A multiplicity of differentiation-regulated ATF site-binding activities in embryonal carcinoma cells with distinct sequence and promoter specificities.

Cells of the F9 murine embryonal carcinoma (F9 EC) line have an activity that stimulates transcription from early adenovirus gene promoters. One such promoter, that of the E4 gene, is transcribed efficiently in F9 EC cells and is activated further as these cells differentiate to parietal endoderm-like cells (F9 PE). The sequences required for this in vivo regulation include the activating transcription factor (ATF)-binding site, and consistent with this we show that complexes formed on this site are regulated as F9 EC cells differentiate. Another ATF site-containing promoter is that of the human vasoactive intestinal polypeptide (VIP).
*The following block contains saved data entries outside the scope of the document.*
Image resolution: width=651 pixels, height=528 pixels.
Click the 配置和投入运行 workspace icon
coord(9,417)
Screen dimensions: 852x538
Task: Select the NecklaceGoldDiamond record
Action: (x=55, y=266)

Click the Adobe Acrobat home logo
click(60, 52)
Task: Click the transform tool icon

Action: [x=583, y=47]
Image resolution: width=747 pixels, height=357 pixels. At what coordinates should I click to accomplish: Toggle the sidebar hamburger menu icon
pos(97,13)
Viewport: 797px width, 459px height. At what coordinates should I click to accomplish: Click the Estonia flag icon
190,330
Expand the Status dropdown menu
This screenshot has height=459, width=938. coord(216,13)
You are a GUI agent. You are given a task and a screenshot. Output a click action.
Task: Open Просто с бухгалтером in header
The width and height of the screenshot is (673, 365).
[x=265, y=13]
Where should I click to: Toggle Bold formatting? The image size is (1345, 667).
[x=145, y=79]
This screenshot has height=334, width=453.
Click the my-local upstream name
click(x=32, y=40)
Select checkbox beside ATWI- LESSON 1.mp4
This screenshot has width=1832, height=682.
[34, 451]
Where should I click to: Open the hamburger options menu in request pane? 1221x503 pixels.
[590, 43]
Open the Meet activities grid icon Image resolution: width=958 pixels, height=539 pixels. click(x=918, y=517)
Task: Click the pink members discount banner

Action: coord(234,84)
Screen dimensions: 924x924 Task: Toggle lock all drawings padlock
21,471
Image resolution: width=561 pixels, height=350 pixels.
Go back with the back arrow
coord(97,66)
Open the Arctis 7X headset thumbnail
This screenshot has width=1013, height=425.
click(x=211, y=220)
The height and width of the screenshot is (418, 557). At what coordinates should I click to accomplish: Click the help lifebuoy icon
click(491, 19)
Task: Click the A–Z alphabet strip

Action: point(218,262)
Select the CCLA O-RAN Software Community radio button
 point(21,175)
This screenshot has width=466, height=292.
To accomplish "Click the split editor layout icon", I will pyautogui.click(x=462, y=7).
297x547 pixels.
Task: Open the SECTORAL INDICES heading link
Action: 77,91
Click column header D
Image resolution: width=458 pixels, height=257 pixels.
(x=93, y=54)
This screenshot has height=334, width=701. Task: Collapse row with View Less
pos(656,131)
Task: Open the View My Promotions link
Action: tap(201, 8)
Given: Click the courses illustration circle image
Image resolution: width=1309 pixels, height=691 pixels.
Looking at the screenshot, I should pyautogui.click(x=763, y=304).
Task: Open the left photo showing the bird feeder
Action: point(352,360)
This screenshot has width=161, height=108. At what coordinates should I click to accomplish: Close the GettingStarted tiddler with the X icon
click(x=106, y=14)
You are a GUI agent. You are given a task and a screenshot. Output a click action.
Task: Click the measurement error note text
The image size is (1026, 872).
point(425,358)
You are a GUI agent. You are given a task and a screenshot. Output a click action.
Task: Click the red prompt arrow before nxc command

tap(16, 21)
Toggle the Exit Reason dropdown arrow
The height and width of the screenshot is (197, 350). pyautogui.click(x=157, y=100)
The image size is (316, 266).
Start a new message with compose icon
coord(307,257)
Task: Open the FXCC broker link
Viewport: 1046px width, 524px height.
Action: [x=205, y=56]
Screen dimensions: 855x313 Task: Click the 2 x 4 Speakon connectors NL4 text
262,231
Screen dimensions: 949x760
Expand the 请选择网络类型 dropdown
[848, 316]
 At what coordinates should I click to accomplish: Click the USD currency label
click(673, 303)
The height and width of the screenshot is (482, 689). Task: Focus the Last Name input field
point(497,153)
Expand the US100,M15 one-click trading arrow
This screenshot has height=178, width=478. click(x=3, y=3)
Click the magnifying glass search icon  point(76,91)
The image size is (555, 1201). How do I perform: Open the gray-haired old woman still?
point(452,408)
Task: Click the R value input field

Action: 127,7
In contrast to the E4 promoter, the VIP promoter is transcriptionally inactive throughout differentiation, a feature that correlates with distinct binding activities on its ATF site. We define five ATF site-binding activities in F9 cells that can be distinguished from each other by their precise sequence requirements and their regulation during differentiation. From these activities, we define those that bind in a promoter-specific or promoter-common fashion to the E4 and VIP promoters. These data indicate that members of the ATF family of transcription factors are differentiation-regulated and support the idea that they provide diverse transcriptional stimuli.